Written tasks -
[1] Answer these questions about the WindScanner article, one per line:
(a) Which year's ESFRI roadmap included the Risø WindScanner?
(b) How many wind Lidar systems make up a single wind scanner?
(c) Who is named as Director at Risø DTU?
[2] Quote the WindScanner article word for word, starting at the words "A top-class European" and stopping after "ESFRI’s roadmap 2010.".

Source text -
□ □ □ □
The Risø WindScanner will now, in collaboration with six European Energy Research Alliance (EERA) partners, be made available to EU sustainable energy research laboratories and companies via the European research infrastructures.
A research infrastructure of advanced research laboratories and modern research equipment is a prerequisite for continuing to generate research of the highest international quality within the EU. The EU seeks to retain and recruit the best students and researchers, and modern research infrastructures are therefore also an important competitive factor. Finally, the research infrastructures contribute positively to the EU’s capacity for innovation and to the transfer of knowledge and technology between the research and business communities.
A top-class European research infrastructure is therefore high on the EU’s agenda, and the European Strategy Forum on Research Infrastructures (ESFRI) has been created to coordinate this task. In this context, the EU is drawing up a strategic roadmap for the future European research infrastructures. The ESFRI roadmap describes the need for joint European research infrastructures over the next 10-20 years. Following the EU’s 2009 call for proposals within the area of sustainable energy, Risø’s new WindScanner has just been included in ESFRI’s roadmap 2010.
“Risø DTU has been leading the way in the development of wind scanners, and we are pleased that the Danish test facility will now become part of the future joint European research infrastructures, so our knowledge and experience can be disseminated to other EU countries. We also trust the process to strengthen our own competencies within wind energy research as we intensify our dialogue with other wind energy researchers and companies,” says Henrik Bindslev, Director at Risø DTU.
3D mapping of wind conditions by means of laser instruments
The Risø WindScanner is a system of special laser-based wind measuring devices, so-called Lidars (Light Detection and Ranging). A Lidar system transmits laser beams into the air, where they hit particles and are reflected back to the Lidar, where the reflections are analysed to provide information about wind conditions in the atmosphere.
Lidars are also used to measure the so-called boundary layer height, i.e. to determine the vertical extent of the boundary layer in the atmosphere at a given time, a factor that affects wind turbine operation. Lidars are also used to determine the instantaneous wind speed and direction and turbulence remotely over terrain, e.g. in front of, within, and in the wakes of the wind turbines, which today have rotor planes that extend to extreme heights in the atmosphere. A single wind scanner consists of three such wind Lidar systems operated in concert, making it possible to create three-dimensional maps of local wind conditions and wind resources.
□ □ □ □
Data excerpt -

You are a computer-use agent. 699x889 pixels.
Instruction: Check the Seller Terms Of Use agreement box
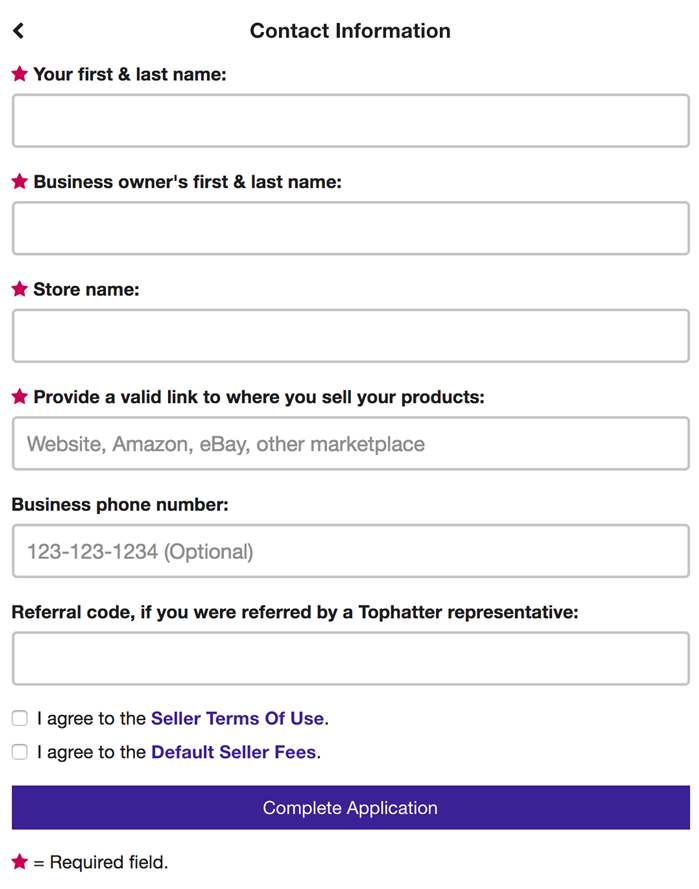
□ □ □ □
Exercise answers -
[1]
(a) 2010
(b) Three
(c) Henrik Bindslev

[2]
A top-class European research infrastructure is therefore high on the EU’s agenda, and the European Strategy Forum on Research Infrastructures (ESFRI) has been created to coordinate this task. In this context, the EU is drawing up a strategic roadmap for the future European research infrastructures. The ESFRI roadmap describes the need for joint European research infrastructures over the next 10-20 years. Following the EU’s 2009 call for proposals within the area of sustainable energy, Risø’s new WindScanner has just been included in ESFRI’s roadmap 2010.